Anything that brings to more listeners’ attention the works of such composers as Hans Krasa, Pavel Haas, and Viktor Ullmann is a good thing. And in that regard, this recording is certainly a very good thing. There’s some first-rate singing and playing here, and the repertoire certainly deserves the big-name treatment and serious artistic consideration it receives from all concerned (Haas’ Four Songs on Chinese Poetry are unqualified masterpieces.) As for the singers, baritone Christian Gerhaher is the true star; he really “gets” the style of the cabaret songs while also conveying the wide-ranging emotion and meaning of the Haas set (in decent Czech) with the requisite refined lieder technique. (I still recommend as a first choice Terezín survivor Karel Berman’s performances on Channel Classics–a recording that also contains some of Berman’s own works–for their inimitable, deeply personal character and strong, captivating vocal style.) Gerhaher’s sadly resigned, soulful rendition of Ilse Weber’s “Ade, Kamerad!” is a highlight of the disc.
Although Anne Sofie von Otter has a beautiful voice and excellent technique for opera and lieder, her effort to sing in a less formal, “lighter” style in the cabaret songs is not that successful. It’s just the same as with most highly trained classical singers attempting to sing pop or jazz: the song is very well-sung, but the techniques and effects and even the vocal quality that they invoke in order to sound pop- or jazz-like come across as unnatural. And speaking of unnatural–Otter’s Czech is too practiced, too self-conscious; we know she’s not a native speaker, but her mannered pronunciation calls attention away from the song itself.
Finally, this recording follows the example of most other relatively recent projects featuring music from composers interred at the Terezín concentration camp: the publicity and notes sadly omit important references to facts, people, and events that complete the remarkable story of the music and those who originally wrote and performed it. This could be corrected simply by crediting one critical source: Music in Terezín, 1941-1945 (Pendragon Press), a book published in 1985 by Czech-American Josza Karas, whose more than two decades of research has turned up many previously unknown manuscripts and whose dogged efforts to locate and personally interview survivors and the relatives of those who perished produced the abovementioned book, enabling us to read the stories of many individuals and to know invaluable details of musical life in the Terezín ghetto that without his effort would have forever been lost.
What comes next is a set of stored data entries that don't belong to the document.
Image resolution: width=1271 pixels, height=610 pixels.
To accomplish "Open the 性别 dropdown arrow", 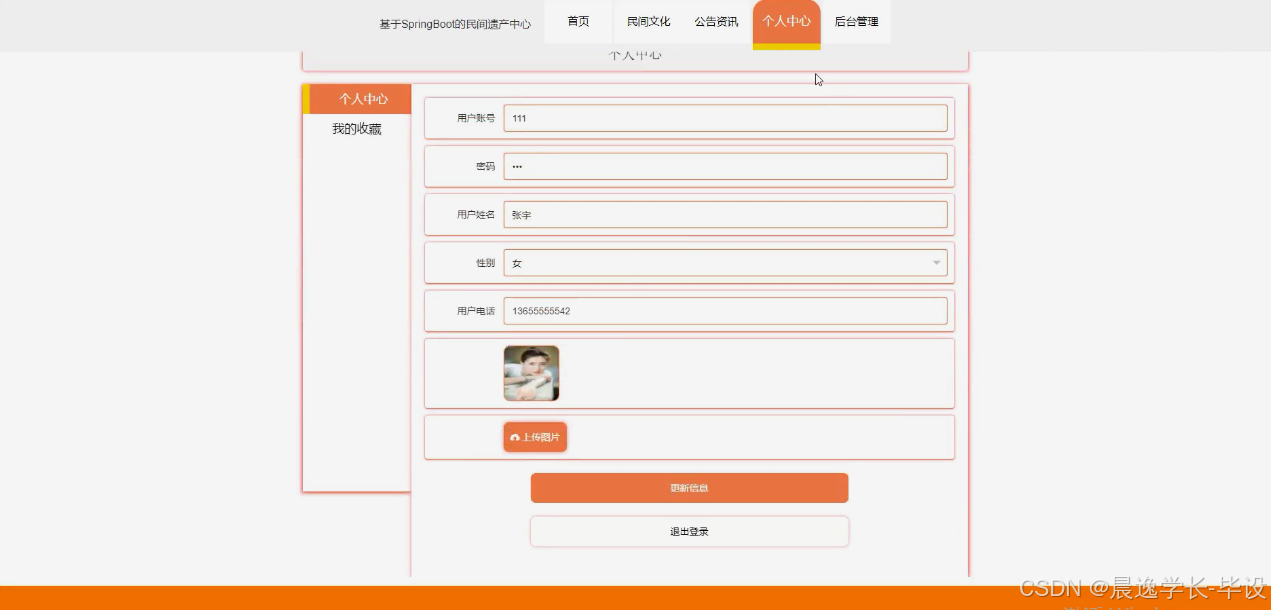I will 936,262.

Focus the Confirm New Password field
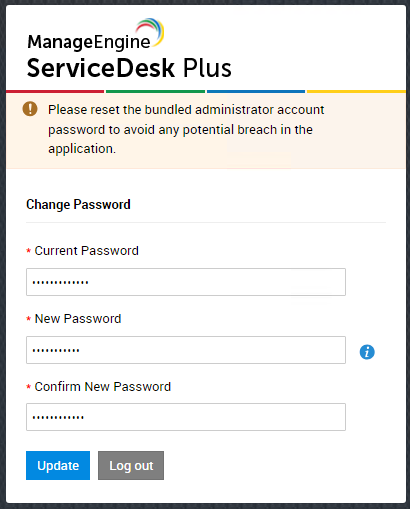186,417
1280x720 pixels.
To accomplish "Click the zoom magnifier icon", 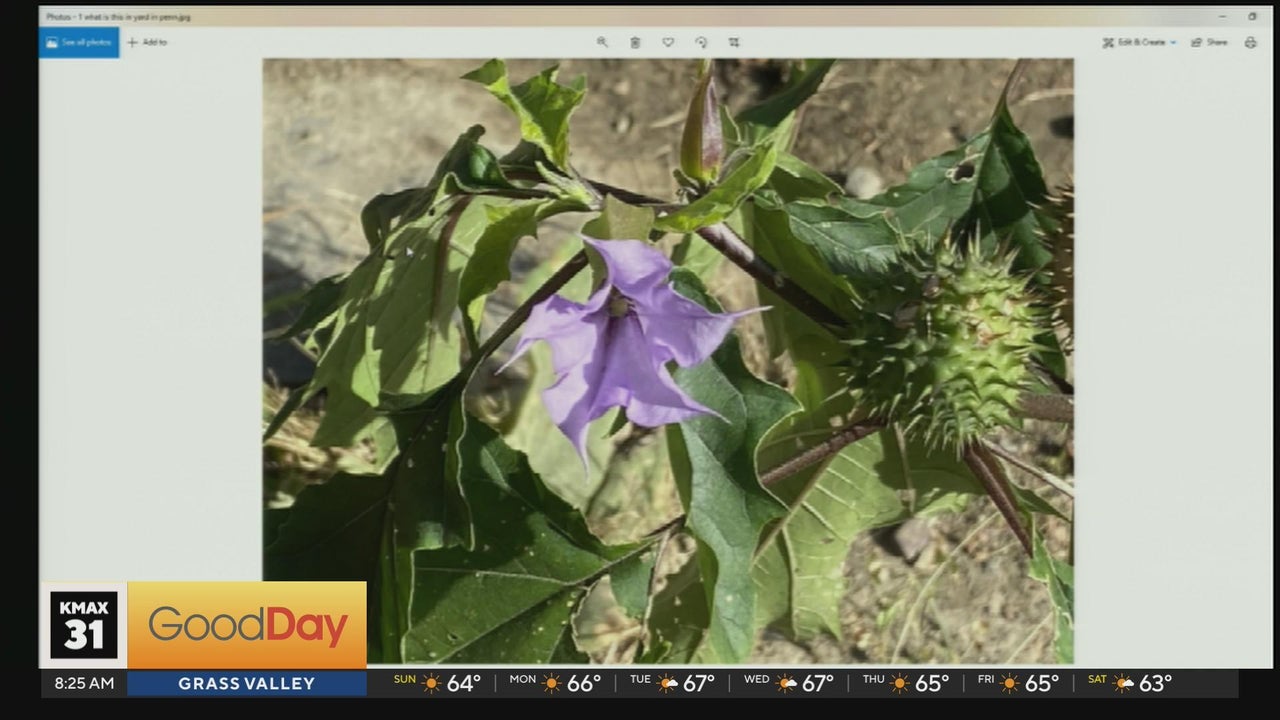I will [602, 42].
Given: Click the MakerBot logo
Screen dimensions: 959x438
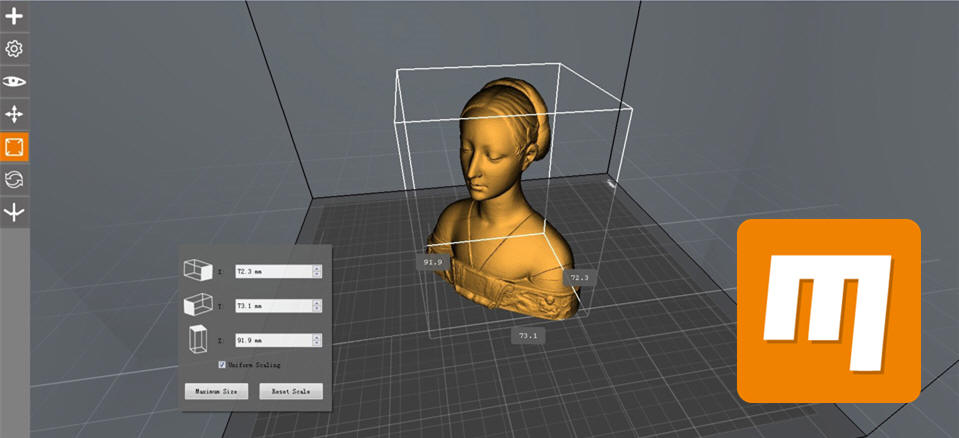Looking at the screenshot, I should pos(829,311).
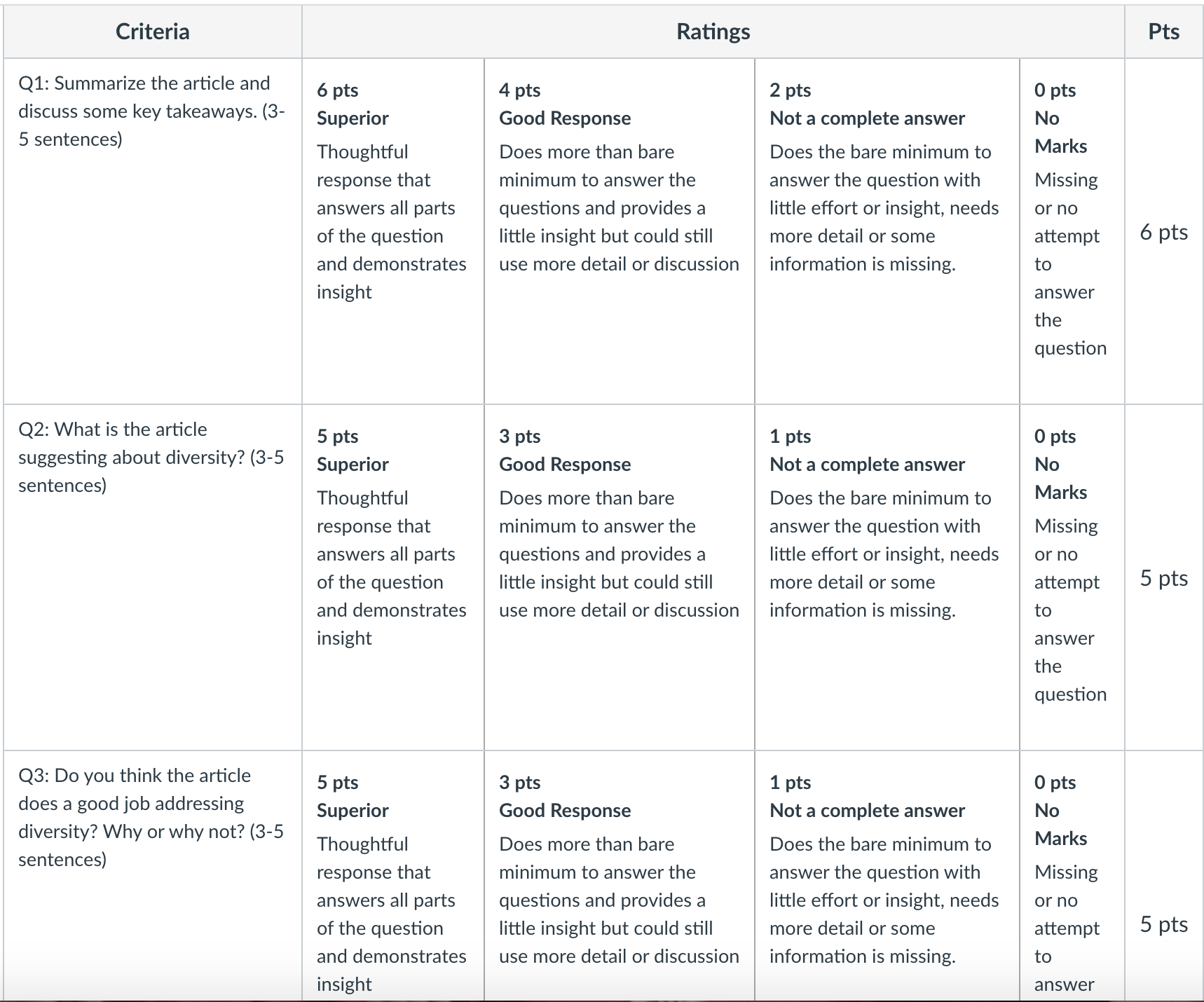Select the Q2 5 pts Superior rating
1204x1002 pixels.
(392, 577)
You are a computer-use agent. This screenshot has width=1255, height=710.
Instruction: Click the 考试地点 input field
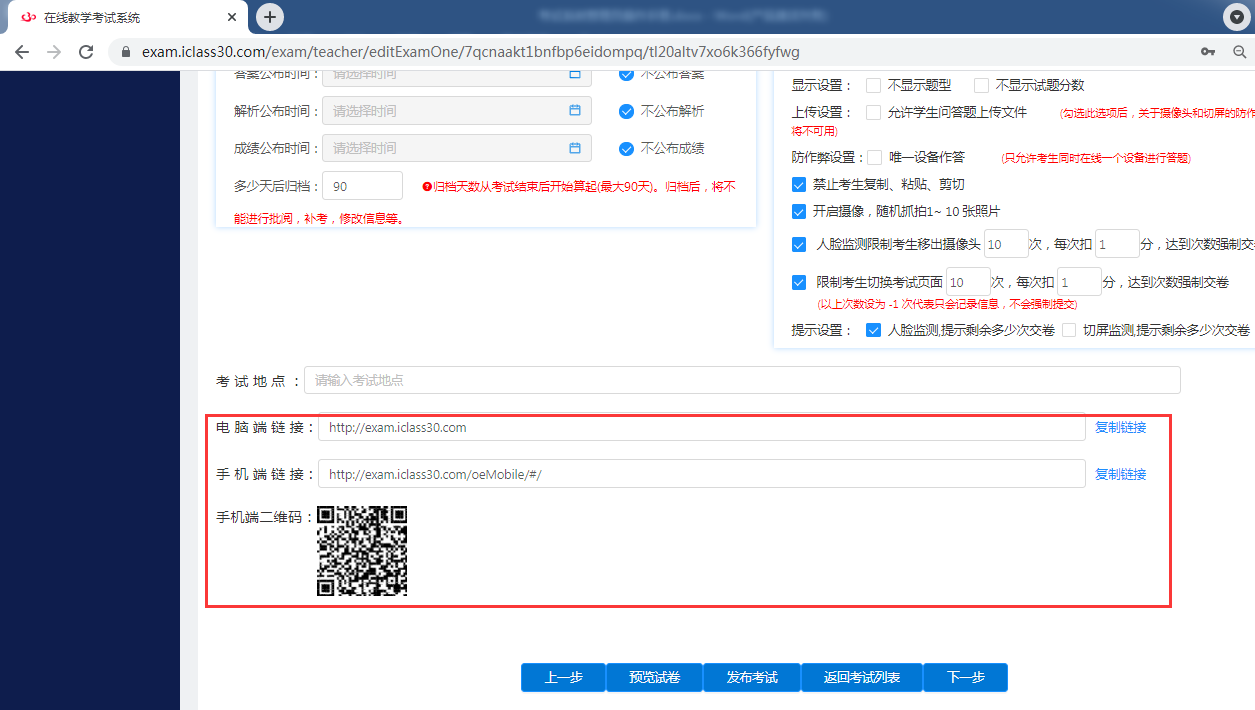point(741,381)
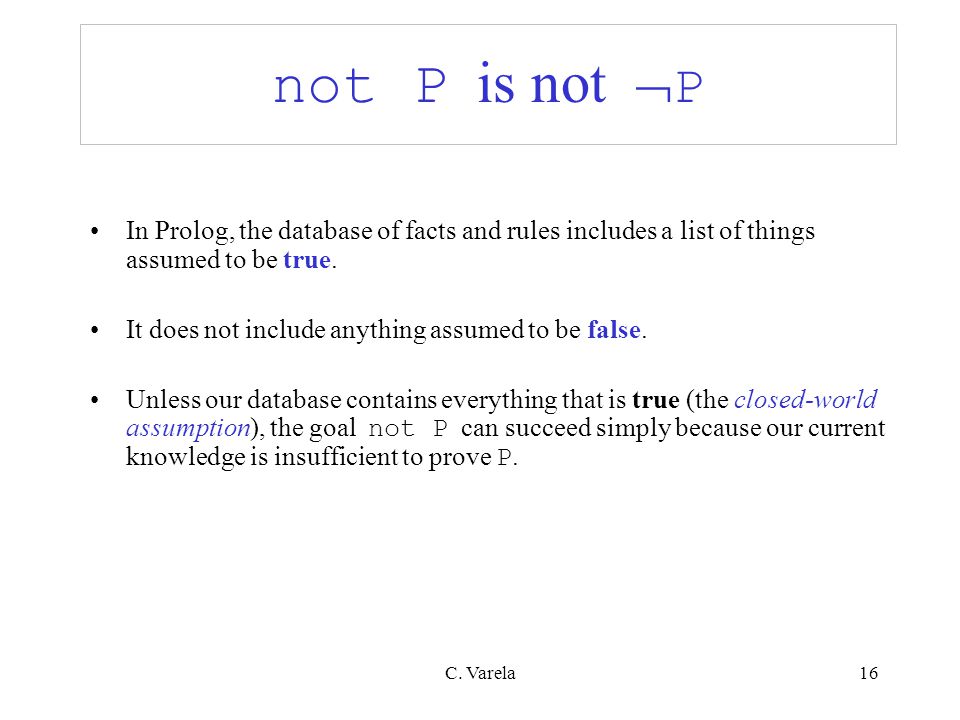Click the third bullet point marker

[94, 401]
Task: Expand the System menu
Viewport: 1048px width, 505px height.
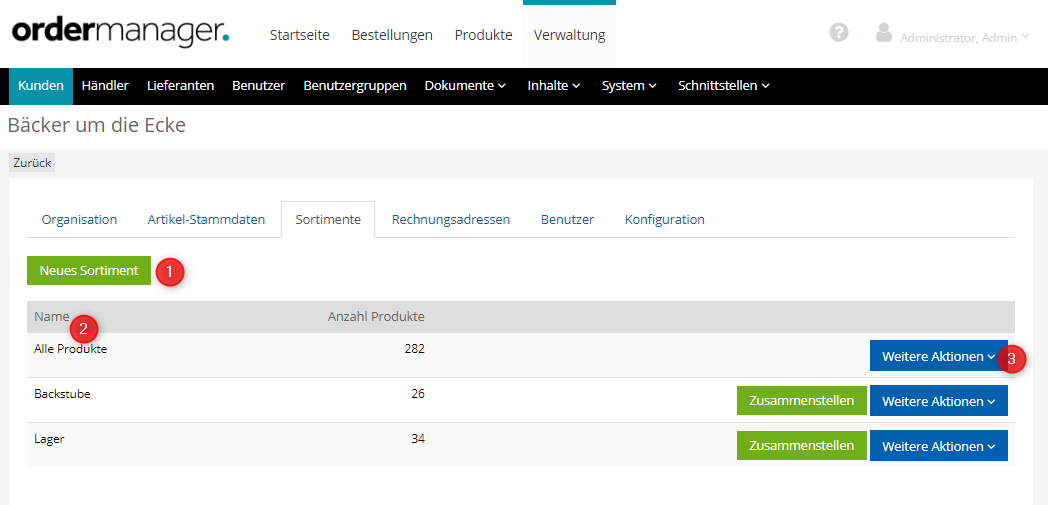Action: 629,86
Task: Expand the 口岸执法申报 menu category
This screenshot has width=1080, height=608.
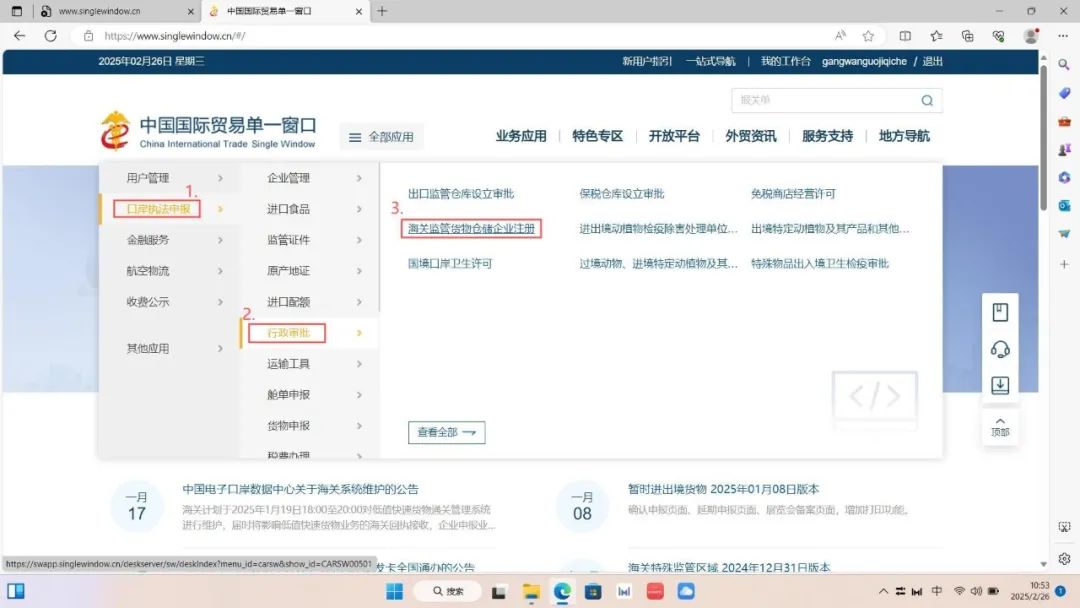Action: point(159,209)
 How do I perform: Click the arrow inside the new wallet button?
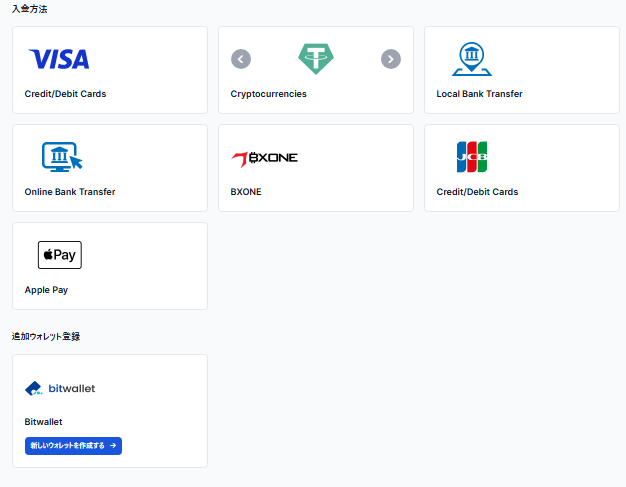pos(113,445)
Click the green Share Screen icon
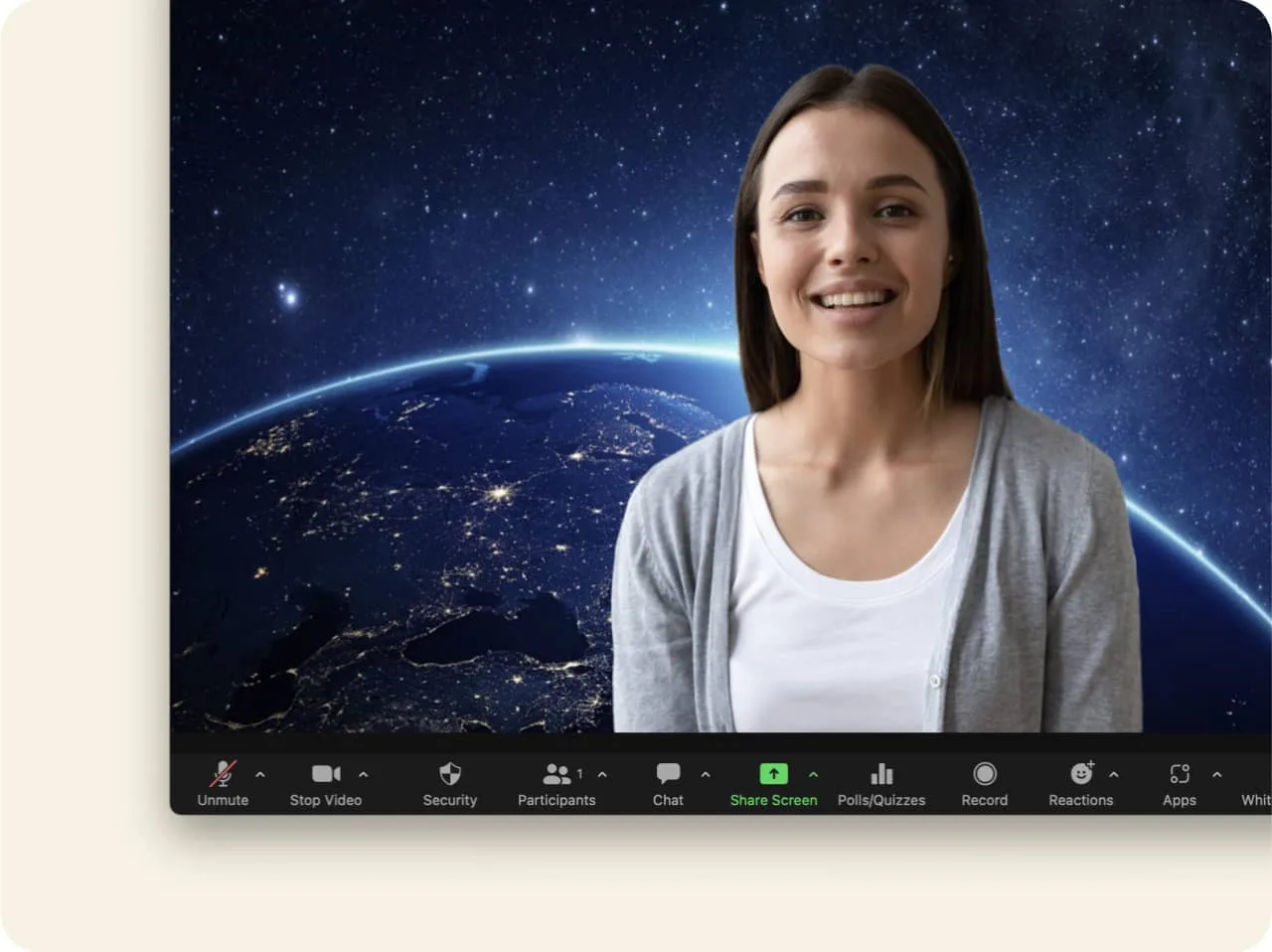The height and width of the screenshot is (952, 1272). [773, 773]
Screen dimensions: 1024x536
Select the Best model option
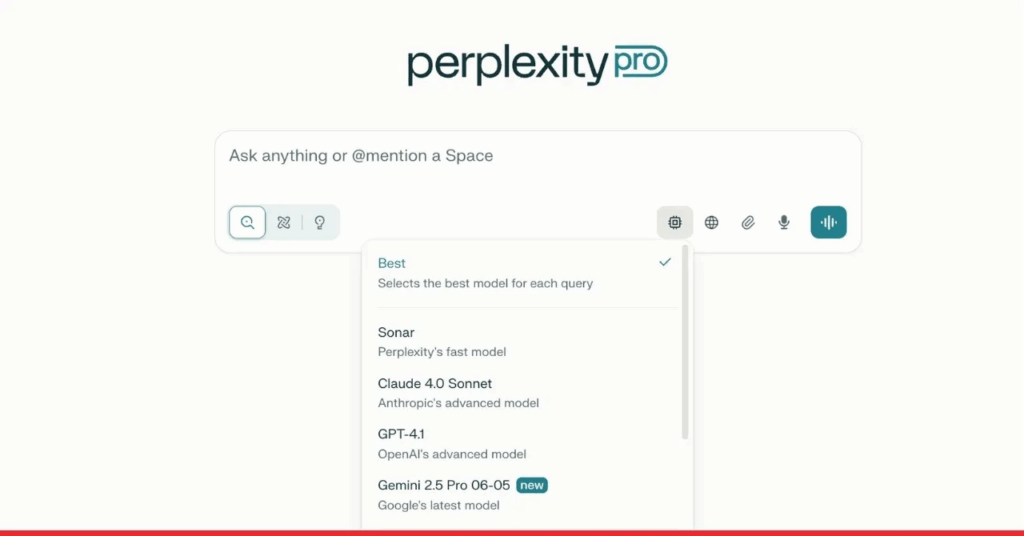[392, 263]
He continues to work on this project, and besides organizing an indispensable catalog of works, his notable contributions include many performing editions and translations as well as serving as a performer and advisor for Channel Classics on its Composers in Theresienstadt series released in the early 1990s. No one has done as much to bring light and renewed life to these composers and their music, and any “Music in Terezín” project owes Karas at least a mention. And anyone interested in the music on this CD should certainly check out his published work and should hear those pioneering and authoritative Channel Classics recordings.
One last point: Although Daniel Hope’s performance of Erwin Schulhoff’s extraordinary Sonata for Solo Violin (written many years before the war) is a real tour de force (he has recorded this before for Nimbus—see reviews archive), I wonder what it’s doing on this program. Schulhoff was not a Terezín composer, and there are many more songs—especially by Ullmann and Weber—that could have more appropriately rounded out this vocal recital. As I said above, this recording is definitely a very good thing; it just could have been better. [4/18/2008]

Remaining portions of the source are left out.